BEGIN
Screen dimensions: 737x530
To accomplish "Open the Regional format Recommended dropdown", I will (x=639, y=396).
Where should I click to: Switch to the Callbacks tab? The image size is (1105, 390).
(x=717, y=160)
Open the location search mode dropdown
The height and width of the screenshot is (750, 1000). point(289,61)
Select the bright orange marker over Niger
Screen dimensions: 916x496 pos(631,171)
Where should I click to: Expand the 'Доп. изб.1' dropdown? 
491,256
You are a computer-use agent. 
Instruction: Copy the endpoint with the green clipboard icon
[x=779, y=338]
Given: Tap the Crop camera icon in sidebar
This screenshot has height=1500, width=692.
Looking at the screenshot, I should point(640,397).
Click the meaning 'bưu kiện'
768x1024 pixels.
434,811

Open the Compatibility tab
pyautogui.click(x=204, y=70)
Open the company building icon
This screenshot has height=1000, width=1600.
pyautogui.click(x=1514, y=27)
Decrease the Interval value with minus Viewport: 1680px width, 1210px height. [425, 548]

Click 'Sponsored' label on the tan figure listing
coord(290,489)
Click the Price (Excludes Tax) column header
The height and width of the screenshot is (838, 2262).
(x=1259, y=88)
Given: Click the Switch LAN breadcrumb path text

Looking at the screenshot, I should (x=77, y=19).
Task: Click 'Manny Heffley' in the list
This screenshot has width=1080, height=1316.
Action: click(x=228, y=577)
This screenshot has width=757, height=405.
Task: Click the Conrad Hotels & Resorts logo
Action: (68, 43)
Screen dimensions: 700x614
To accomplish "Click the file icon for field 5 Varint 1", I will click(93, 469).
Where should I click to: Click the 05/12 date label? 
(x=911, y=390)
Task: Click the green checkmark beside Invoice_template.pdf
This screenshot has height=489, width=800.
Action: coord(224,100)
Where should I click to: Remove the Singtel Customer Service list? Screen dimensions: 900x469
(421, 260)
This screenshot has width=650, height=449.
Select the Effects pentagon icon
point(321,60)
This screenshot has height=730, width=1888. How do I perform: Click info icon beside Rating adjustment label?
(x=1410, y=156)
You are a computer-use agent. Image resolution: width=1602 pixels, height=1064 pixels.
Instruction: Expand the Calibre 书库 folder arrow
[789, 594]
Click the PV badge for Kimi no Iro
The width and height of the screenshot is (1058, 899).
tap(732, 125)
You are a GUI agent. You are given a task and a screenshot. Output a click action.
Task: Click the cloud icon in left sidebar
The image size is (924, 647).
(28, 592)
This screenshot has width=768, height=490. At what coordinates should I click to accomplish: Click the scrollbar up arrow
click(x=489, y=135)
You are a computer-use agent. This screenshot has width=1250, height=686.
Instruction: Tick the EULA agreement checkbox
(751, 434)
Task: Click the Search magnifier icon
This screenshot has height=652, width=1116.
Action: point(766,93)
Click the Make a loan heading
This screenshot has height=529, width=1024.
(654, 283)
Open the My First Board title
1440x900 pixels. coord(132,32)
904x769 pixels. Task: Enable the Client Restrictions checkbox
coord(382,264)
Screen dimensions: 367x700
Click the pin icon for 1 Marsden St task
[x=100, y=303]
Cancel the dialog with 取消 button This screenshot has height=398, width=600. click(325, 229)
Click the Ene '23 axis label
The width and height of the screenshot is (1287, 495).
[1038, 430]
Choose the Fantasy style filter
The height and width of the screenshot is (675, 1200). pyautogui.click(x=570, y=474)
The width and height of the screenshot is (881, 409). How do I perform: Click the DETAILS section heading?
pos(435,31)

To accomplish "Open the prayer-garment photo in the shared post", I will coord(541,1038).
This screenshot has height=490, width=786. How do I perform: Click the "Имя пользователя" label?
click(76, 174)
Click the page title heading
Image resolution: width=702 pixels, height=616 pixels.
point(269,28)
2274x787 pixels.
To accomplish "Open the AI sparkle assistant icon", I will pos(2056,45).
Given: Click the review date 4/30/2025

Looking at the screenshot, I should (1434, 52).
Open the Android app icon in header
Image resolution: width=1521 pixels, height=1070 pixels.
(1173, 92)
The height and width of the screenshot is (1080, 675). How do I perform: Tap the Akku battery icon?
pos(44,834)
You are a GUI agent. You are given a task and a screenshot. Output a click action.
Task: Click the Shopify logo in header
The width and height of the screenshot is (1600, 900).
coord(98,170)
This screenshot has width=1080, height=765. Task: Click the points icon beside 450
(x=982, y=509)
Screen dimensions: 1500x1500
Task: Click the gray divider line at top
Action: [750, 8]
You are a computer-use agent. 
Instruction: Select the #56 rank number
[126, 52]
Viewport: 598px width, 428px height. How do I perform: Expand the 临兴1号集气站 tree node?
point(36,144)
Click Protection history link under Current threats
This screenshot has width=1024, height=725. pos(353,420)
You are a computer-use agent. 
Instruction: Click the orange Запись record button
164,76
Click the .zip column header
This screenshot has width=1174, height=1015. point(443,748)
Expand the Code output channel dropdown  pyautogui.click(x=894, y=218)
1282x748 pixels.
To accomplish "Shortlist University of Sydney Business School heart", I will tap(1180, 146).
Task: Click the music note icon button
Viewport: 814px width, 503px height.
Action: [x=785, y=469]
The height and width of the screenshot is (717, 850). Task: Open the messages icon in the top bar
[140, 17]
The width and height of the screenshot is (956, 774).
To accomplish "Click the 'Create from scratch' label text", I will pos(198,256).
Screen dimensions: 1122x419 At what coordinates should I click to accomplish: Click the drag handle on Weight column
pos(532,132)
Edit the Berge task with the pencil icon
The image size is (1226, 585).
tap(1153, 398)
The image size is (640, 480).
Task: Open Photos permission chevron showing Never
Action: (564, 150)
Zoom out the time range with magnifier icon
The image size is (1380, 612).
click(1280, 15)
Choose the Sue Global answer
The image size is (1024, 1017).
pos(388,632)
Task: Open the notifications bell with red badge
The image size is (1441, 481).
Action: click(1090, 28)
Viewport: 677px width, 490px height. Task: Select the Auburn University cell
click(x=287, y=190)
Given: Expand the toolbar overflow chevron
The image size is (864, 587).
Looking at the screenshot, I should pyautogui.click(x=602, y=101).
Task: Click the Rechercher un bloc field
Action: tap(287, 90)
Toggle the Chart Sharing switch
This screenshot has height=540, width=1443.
END
• WORK TO BE COMPLETED
Each entry above needs to be retyped exactly as it appears.

• COMPLETED TASK
Screen dimensions: 737x530
To accomplish "Open the Regional format Recommended dropdown", I will (x=639, y=396).
Where should I click to: Switch to the Callbacks tab? The image size is (1105, 390).
(x=717, y=160)
Open the location search mode dropdown
The height and width of the screenshot is (750, 1000). point(289,61)
Select the bright orange marker over Niger
Screen dimensions: 916x496 pos(631,171)
Where should I click to: Expand the 'Доп. изб.1' dropdown? 
491,256
You are a computer-use agent. 
Instruction: Copy the endpoint with the green clipboard icon
[x=779, y=338]
Given: Tap the Crop camera icon in sidebar
This screenshot has height=1500, width=692.
Looking at the screenshot, I should point(640,397).
Click the meaning 'bưu kiện'
768x1024 pixels.
434,811

Open the Compatibility tab
pyautogui.click(x=204, y=70)
Open the company building icon
This screenshot has height=1000, width=1600.
pyautogui.click(x=1514, y=27)
Decrease the Interval value with minus Viewport: 1680px width, 1210px height. [425, 548]

Click 'Sponsored' label on the tan figure listing
coord(290,489)
Click the Price (Excludes Tax) column header
The height and width of the screenshot is (838, 2262).
(x=1259, y=88)
Given: Click the Switch LAN breadcrumb path text

Looking at the screenshot, I should (x=77, y=19).
Task: Click 'Manny Heffley' in the list
This screenshot has width=1080, height=1316.
Action: click(x=228, y=577)
This screenshot has width=757, height=405.
Task: Click the Conrad Hotels & Resorts logo
Action: (68, 43)
Screen dimensions: 700x614
To accomplish "Click the file icon for field 5 Varint 1", I will click(93, 469).
Where should I click to: Click the 05/12 date label? 
(x=911, y=390)
Task: Click the green checkmark beside Invoice_template.pdf
This screenshot has height=489, width=800.
Action: coord(224,100)
Where should I click to: Remove the Singtel Customer Service list? Screen dimensions: 900x469
(421, 260)
This screenshot has width=650, height=449.
Select the Effects pentagon icon
point(321,60)
This screenshot has height=730, width=1888. How do I perform: Click info icon beside Rating adjustment label?
(x=1410, y=156)
You are a computer-use agent. Image resolution: width=1602 pixels, height=1064 pixels.
Instruction: Expand the Calibre 书库 folder arrow
[789, 594]
Click the PV badge for Kimi no Iro
The width and height of the screenshot is (1058, 899).
tap(732, 125)
You are a GUI agent. You are given a task and a screenshot. Output a click action.
Task: Click the cloud icon in left sidebar
The image size is (924, 647).
(28, 592)
This screenshot has width=768, height=490. At what coordinates should I click to accomplish: Click the scrollbar up arrow
click(x=489, y=135)
You are a computer-use agent. This screenshot has width=1250, height=686.
Instruction: Tick the EULA agreement checkbox
(751, 434)
Task: Click the Search magnifier icon
This screenshot has height=652, width=1116.
Action: point(766,93)
Click the Make a loan heading
This screenshot has height=529, width=1024.
(654, 283)
Open the My First Board title
1440x900 pixels. coord(132,32)
904x769 pixels. Task: Enable the Client Restrictions checkbox
coord(382,264)
Screen dimensions: 367x700
Click the pin icon for 1 Marsden St task
[x=100, y=303]
Cancel the dialog with 取消 button This screenshot has height=398, width=600. click(325, 229)
Click the Ene '23 axis label
The width and height of the screenshot is (1287, 495).
[1038, 430]
Choose the Fantasy style filter
The height and width of the screenshot is (675, 1200). pyautogui.click(x=570, y=474)
The width and height of the screenshot is (881, 409). How do I perform: Click the DETAILS section heading?
pos(435,31)

To accomplish "Open the prayer-garment photo in the shared post", I will coord(541,1038).
This screenshot has height=490, width=786. How do I perform: Click the "Имя пользователя" label?
click(76, 174)
Click the page title heading
Image resolution: width=702 pixels, height=616 pixels.
point(269,28)
2274x787 pixels.
To accomplish "Open the AI sparkle assistant icon", I will pos(2056,45).
Given: Click the review date 4/30/2025

Looking at the screenshot, I should (1434, 52).
Open the Android app icon in header
Image resolution: width=1521 pixels, height=1070 pixels.
(1173, 92)
The height and width of the screenshot is (1080, 675). How do I perform: Tap the Akku battery icon?
pos(44,834)
You are a GUI agent. You are given a task and a screenshot. Output a click action.
Task: Click the Shopify logo in header
The width and height of the screenshot is (1600, 900).
coord(98,170)
This screenshot has width=1080, height=765. Task: Click the points icon beside 450
(x=982, y=509)
Screen dimensions: 1500x1500
Task: Click the gray divider line at top
Action: [750, 8]
You are a computer-use agent. 
Instruction: Select the #56 rank number
[126, 52]
Viewport: 598px width, 428px height. How do I perform: Expand the 临兴1号集气站 tree node?
point(36,144)
Click Protection history link under Current threats
This screenshot has width=1024, height=725. pos(353,420)
You are a computer-use agent. 
Instruction: Click the orange Запись record button
164,76
Click the .zip column header
This screenshot has width=1174, height=1015. point(443,748)
Expand the Code output channel dropdown  pyautogui.click(x=894, y=218)
1282x748 pixels.
To accomplish "Shortlist University of Sydney Business School heart", I will tap(1180, 146).
Task: Click the music note icon button
Viewport: 814px width, 503px height.
Action: [x=785, y=469]
The height and width of the screenshot is (717, 850). Task: Open the messages icon in the top bar
[140, 17]
The width and height of the screenshot is (956, 774).
To accomplish "Click the 'Create from scratch' label text", I will pos(198,256).
Screen dimensions: 1122x419 At what coordinates should I click to accomplish: Click the drag handle on Weight column
pos(532,132)
Edit the Berge task with the pencil icon
The image size is (1226, 585).
tap(1153, 398)
The image size is (640, 480).
Task: Open Photos permission chevron showing Never
Action: (564, 150)
Zoom out the time range with magnifier icon
The image size is (1380, 612).
click(1280, 15)
Choose the Sue Global answer
The image size is (1024, 1017).
pos(388,632)
Task: Open the notifications bell with red badge
The image size is (1441, 481).
Action: click(1090, 28)
Viewport: 677px width, 490px height. Task: Select the Auburn University cell
click(x=287, y=190)
Given: Expand the toolbar overflow chevron
The image size is (864, 587).
Looking at the screenshot, I should pyautogui.click(x=602, y=101).
Task: Click the Rechercher un bloc field
Action: tap(287, 90)
Toggle the Chart Sharing switch
This screenshot has height=540, width=1443.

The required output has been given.